[Stored records]
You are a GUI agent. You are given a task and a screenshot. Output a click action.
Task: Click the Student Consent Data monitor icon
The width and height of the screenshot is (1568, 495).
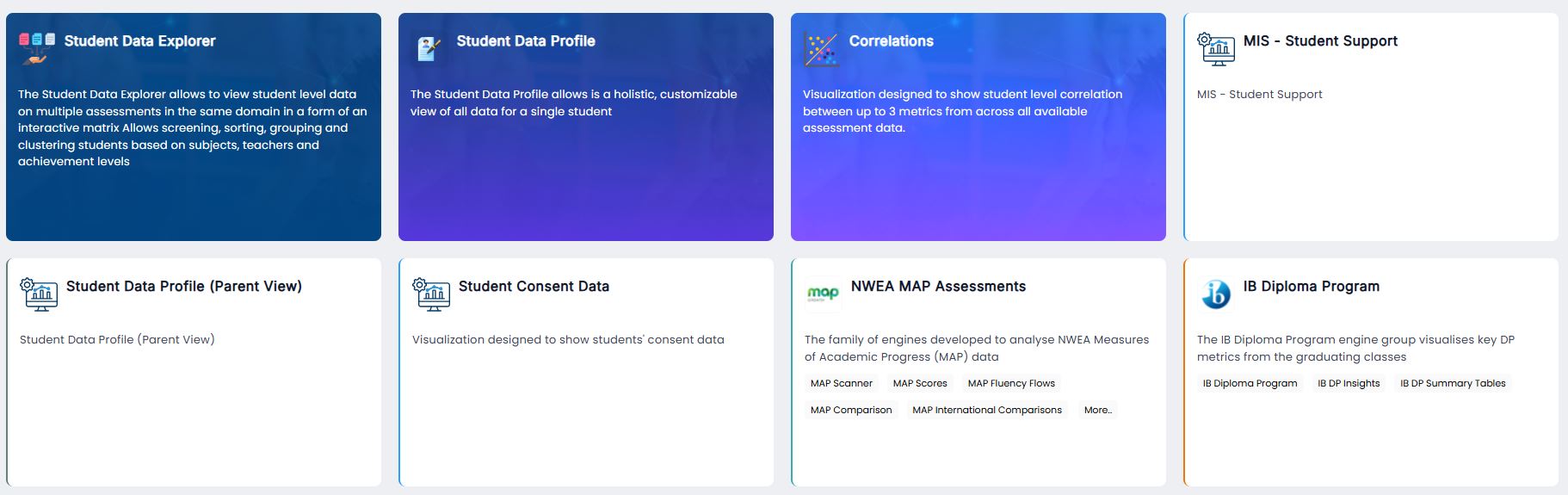click(x=431, y=294)
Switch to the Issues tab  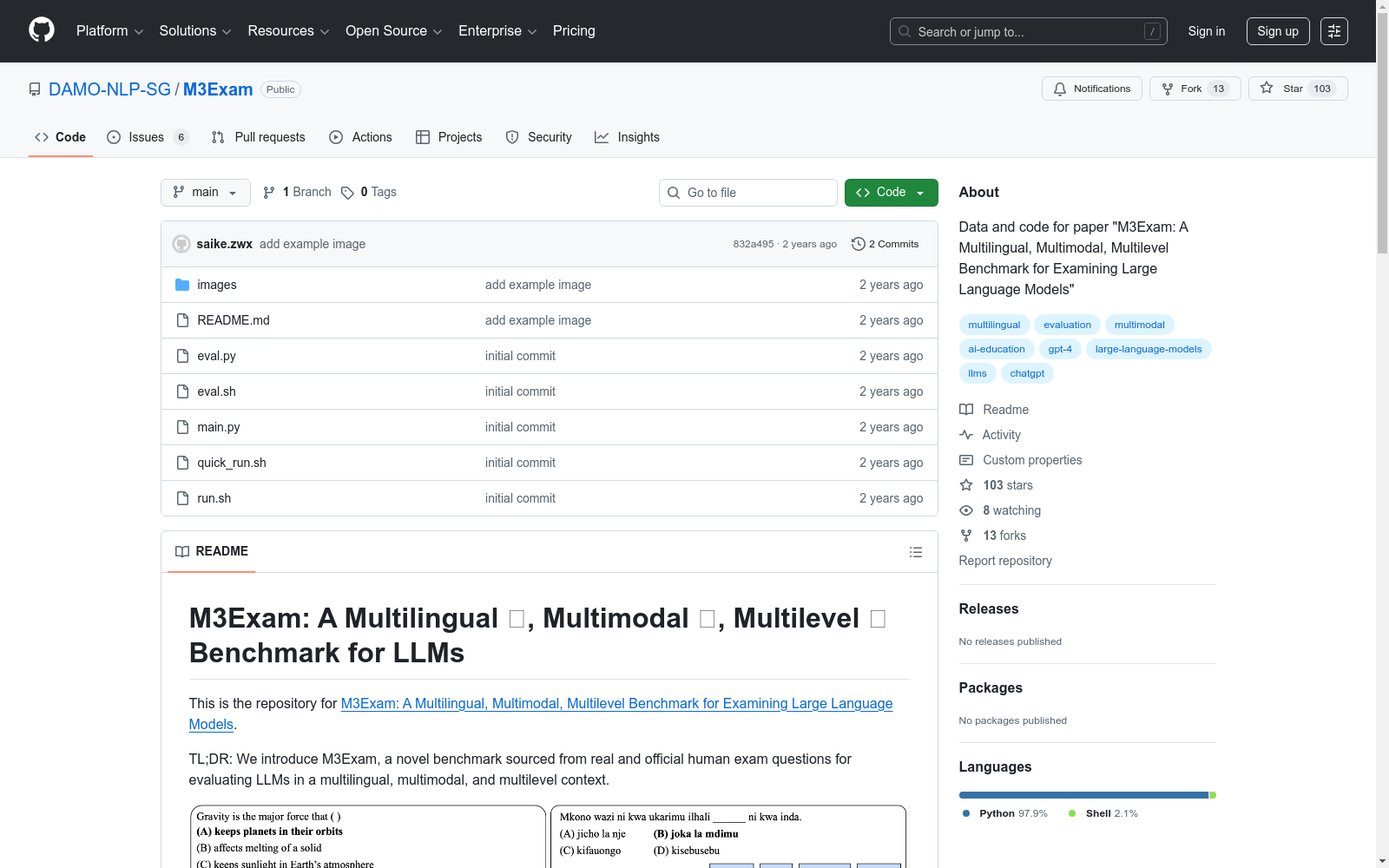[146, 137]
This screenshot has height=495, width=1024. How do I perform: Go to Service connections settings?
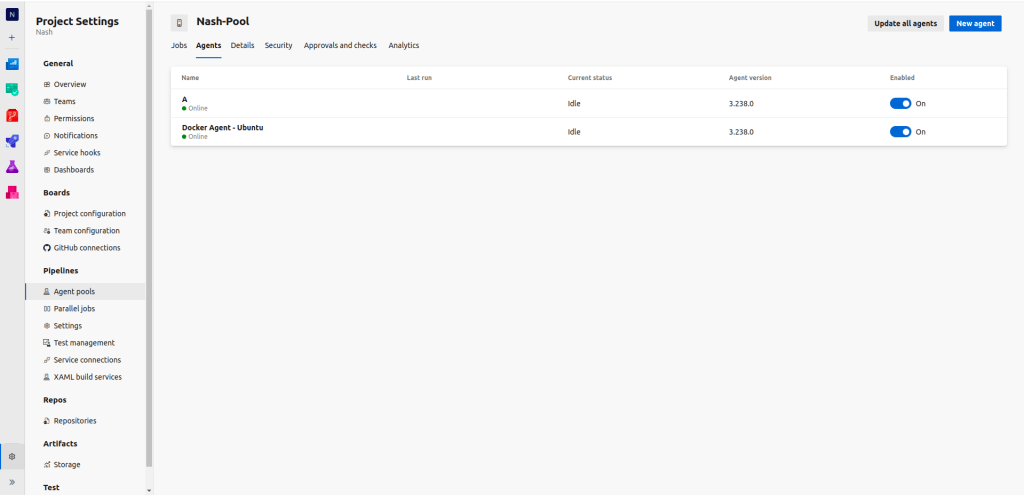pos(87,360)
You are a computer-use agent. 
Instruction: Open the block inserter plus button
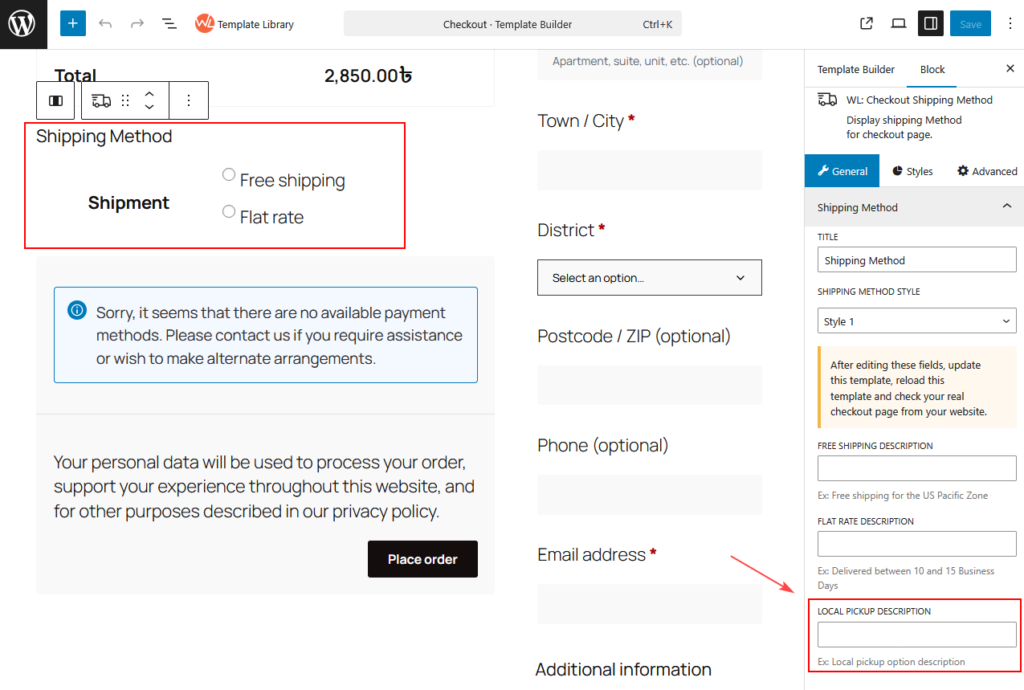pyautogui.click(x=73, y=23)
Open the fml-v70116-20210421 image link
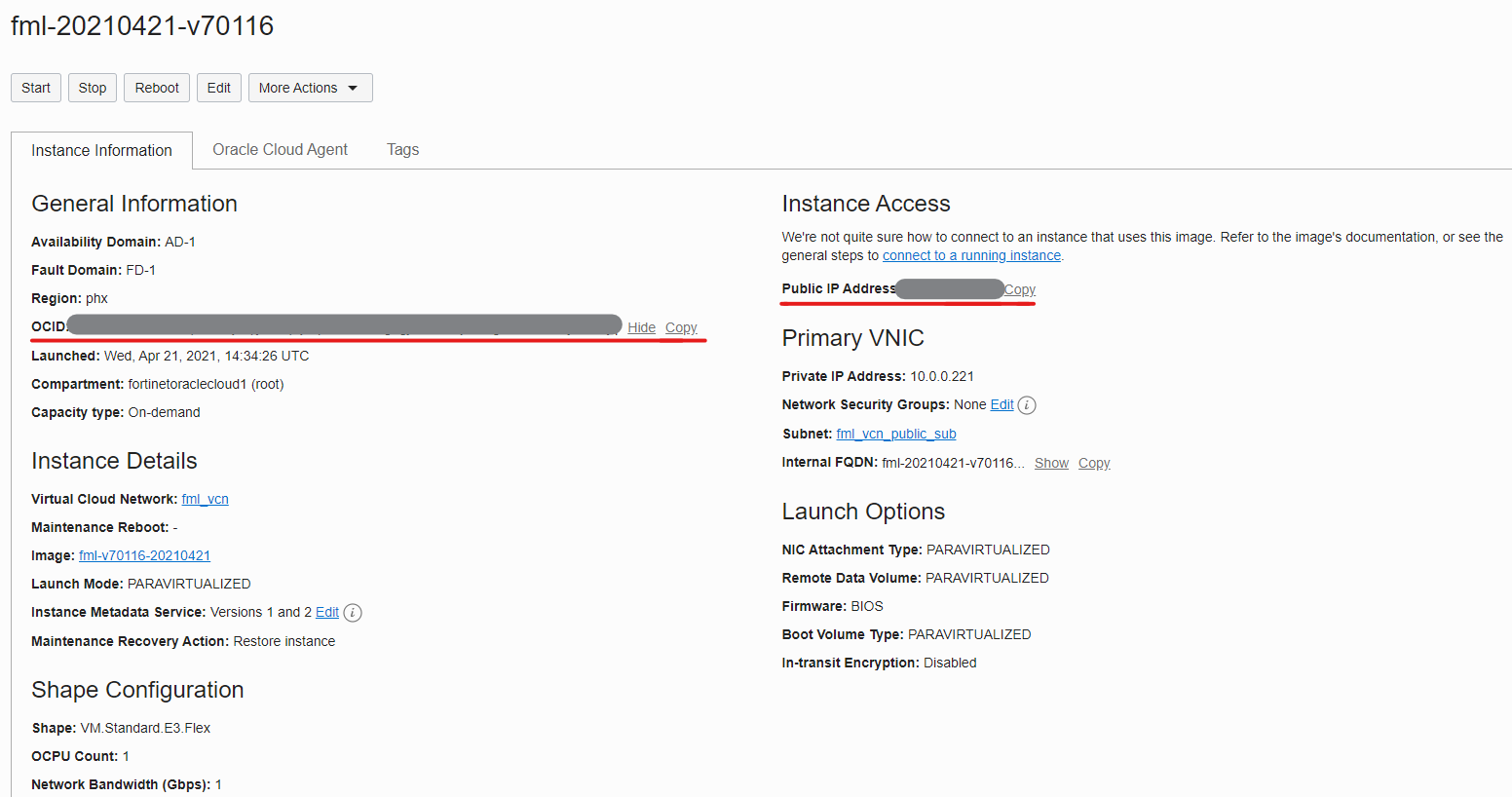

* [WORK TO COMPLETE]: Take the line containing "You are a computer-use agent." and all lines after it to the end of the data above, and reproduce them exactly, leaving out pictures. Nothing else belongs in the copy.

* [OUTPUT FOR THIS EXERCISE]:
You are a computer-use agent. 
Instruction: Open the block inserter plus button
pyautogui.click(x=73, y=23)
Open the fml-v70116-20210421 image link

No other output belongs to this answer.